This project implements the classic Snake game with a reinforcement learning agent that learns how to play using a Replay Q-Network (RQN) and Linear Q-Learning. The agent is trained through trial and error by receiving rewards for beneficial actions (like eating food) and penalties for harmful actions (like hitting a wall).
- Overview
- Reinforcement Learning
- Linear Q-Network (Q-Learning)
- Project Structure
- How to Use
- Training the Agent
- Dependencies
- Integration and Modifications
The Snake game consists of an AI agent that learns to play autonomously through reinforcement learning. The game logic is written using the Pygame library, while the agent uses a neural network for decision-making. The agent is trained using Q-Learning, where it learns to predict the best possible action based on the current state of the game.
- Game Environment: Manages the Snake game logic (movement, food placement, collision detection).
- Reinforcement Learning Agent: Learns to play the game using a neural network and Q-learning.
- Linear Q-Network: A fully connected neural network that predicts Q-values (expected future rewards) for each possible action.

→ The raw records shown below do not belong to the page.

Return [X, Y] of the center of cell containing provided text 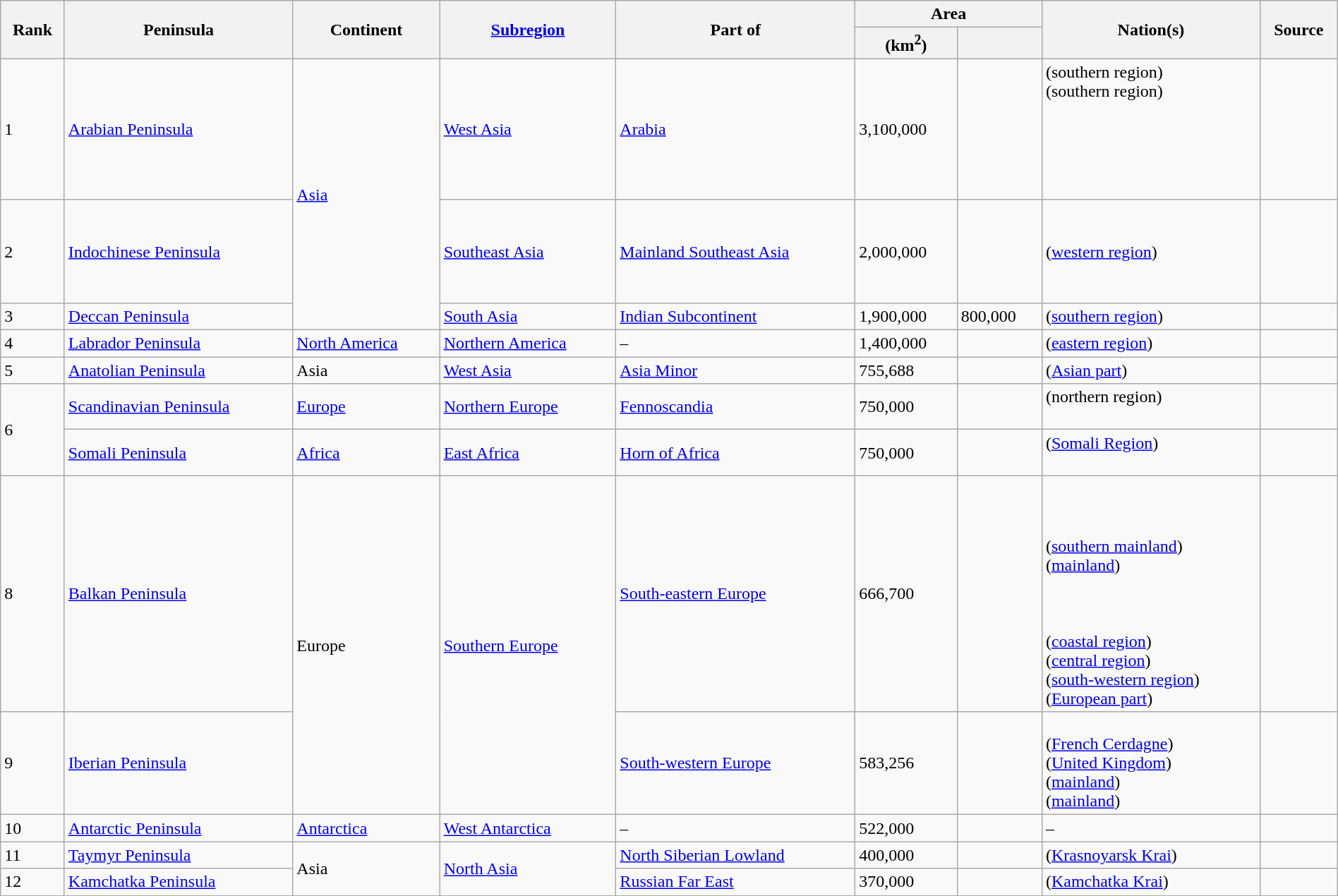
3 [32, 316]
2,000,000 [906, 251]
583,256 [906, 764]
Anatolian Peninsula [179, 370]
West Antarctica [528, 828]
Scandinavian Peninsula [179, 406]
755,688 [906, 370]
3,100,000 [906, 129]
1,900,000 [906, 316]
Mainland Southeast Asia [735, 251]
11 [32, 855]
(southern mainland) (mainland) (coastal region) (central region) (south-western region) (European part) [1150, 594]
370,000 [906, 882]
(Krasnoyarsk Krai) [1150, 855]
9 [32, 764]
Antarctica [366, 828]
2 [32, 251]
1,400,000 [906, 344]
Indochinese Peninsula [179, 251]
12 [32, 882]
Rank [32, 30]
Continent [366, 30]
Taymyr Peninsula [179, 855]
Peninsula [179, 30]
(Asian part) [1150, 370]
(Somali Region) [1150, 453]
4 [32, 344]
400,000 [906, 855]
Arabia [735, 129]
East Africa [528, 453]
North Asia [528, 869]
800,000 [999, 316]
Subregion [528, 30]
(km2) [906, 44]
South-eastern Europe [735, 594]
Northern America [528, 344]
Africa [366, 453]
5 [32, 370]
North Siberian Lowland [735, 855]
South-western Europe [735, 764]
Northern Europe [528, 406]
Horn of Africa [735, 453]
(northern region) [1150, 406]
Southern Europe [528, 645]
Kamchatka Peninsula [179, 882]
Russian Far East [735, 882]
(southern region) (southern region) [1150, 129]
1 [32, 129]
522,000 [906, 828]
Balkan Peninsula [179, 594]
8 [32, 594]
Southeast Asia [528, 251]
10 [32, 828]
Asia Minor [735, 370]
Area [948, 14]
Nation(s) [1150, 30]
Somali Peninsula [179, 453]
Labrador Peninsula [179, 344]
6 [32, 430]
(Kamchatka Krai) [1150, 882]
(French Cerdagne) (United Kingdom) (mainland) (mainland) [1150, 764]
(southern region) [1150, 316]
Iberian Peninsula [179, 764]
Part of [735, 30]
Antarctic Peninsula [179, 828]
666,700 [906, 594]
Source [1298, 30]
Fennoscandia [735, 406]
(western region) [1150, 251]
Indian Subcontinent [735, 316]
Deccan Peninsula [179, 316]
North America [366, 344]
Arabian Peninsula [179, 129]
(eastern region) [1150, 344]
South Asia [528, 316]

- Q-Trainer: Handles the training process, updating the neural network's weights based on the agent’s experiences.
Reinforcement learning (RL) is a machine learning paradigm where an agent interacts with an environment to maximize cumulative rewards. The agent makes decisions at each time step based on the current state of the environment, receives rewards, and updates its strategy to improve future actions.
In the context of Snake:
- State: Represents the current situation of the game (snake position, food location, etc.).

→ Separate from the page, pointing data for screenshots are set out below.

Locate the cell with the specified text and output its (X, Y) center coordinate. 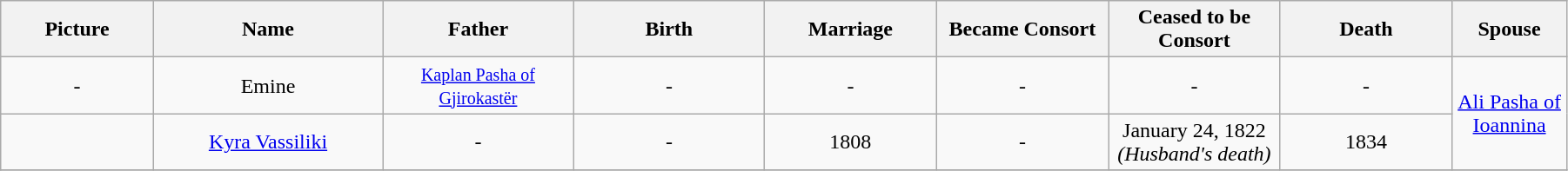
Kyra Vassiliki (268, 143)
Death (1366, 30)
Name (268, 30)
1808 (851, 143)
Marriage (851, 30)
Became Consort (1022, 30)
January 24, 1822 (Husband's death) (1195, 143)
Spouse (1510, 30)
Emine (268, 85)
Kaplan Pasha of Gjirokastër (479, 85)
Picture (77, 30)
Birth (668, 30)
Ali Pasha of Ioannina (1510, 114)
Father (479, 30)
Ceased to be Consort (1195, 30)
1834 (1366, 143)
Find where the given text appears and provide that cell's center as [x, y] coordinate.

- Action: The moves the snake can make (turn left, turn right, or continue straight).
- Reward: A positive reward is given for eating food, while a negative reward is given for hitting the walls or its own body.
- Goal: The agent's goal is to learn an optimal policy that maximizes its cumulative reward by playing the game efficiently.
Q-Learning is a reinforcement learning technique that allows the agent to learn by maximizing the expected reward for each action. It uses a Q-Value function, which predicts the future reward for taking a particular action in a particular state. The agent updates these Q-values over time, using the Bellman equation:
Q_new = reward + gamma * max(Q(next state))
Where:
reward
is the immediate reward received after taking an action.gamma
is the discount factor (how much future rewards are valued compared to immediate rewards).Q(next state)
is the estimated value of the next state.
The Linear Q-Network is a simple feed-forward neural network that approximates the Q-value function. It takes the game’s current state as input and outputs the Q-values for all possible actions (turn left, go straight, or turn right).
- Input Layer: The game’s state, which includes information about the snake’s position, food location, and any potential danger.
- Hidden Layer: A fully connected layer with ReLU activation that processes the state information.
- Output Layer: Three outputs corresponding to the three possible actions. The Q-values indicate how beneficial each action is in the current state.
The network is trained using backpropagation to minimize the difference between predicted Q-values and target Q-values, based on the agent’s experiences during gameplay.
.
├── environment.py # Snake game environment (Pygame implementation)
├── agent.py # Reinforcement Learning agent using Linear Q-Network
├── model.py # Neural network (Linear Q-Net) and Q-learning trainer
├── utils.py # Helper functions (for plotting training progress)
├── README.md # Project documentation
├── requirements.txt # Python dependencies
└── assets/ # Folder contains the assets
environment.py
: Contains the Snake game logic (handling movement, placing food, detecting collisions).agent.py
: Defines the reinforcement learning agent, which interacts with the game environment, learns from rewards, and makes decisions.model.py
: Defines the neural network model (Linear Q-Net) and the training process (Q-learning).utils.py
: Provides a utility function for plotting the scores and training progress.assets/
: This folder contains the assets that used in the game.
git clone https://github.com/imankarimi/snake-game-ai.git
cd snake_rl
Install the required dependencies using pip:
pip install -r requirements.txt
Run the training process:
python main.py
This will start the game and train the reinforcement learning agent. The agent will initially make random moves but will improve its performance over time by learning from its actions.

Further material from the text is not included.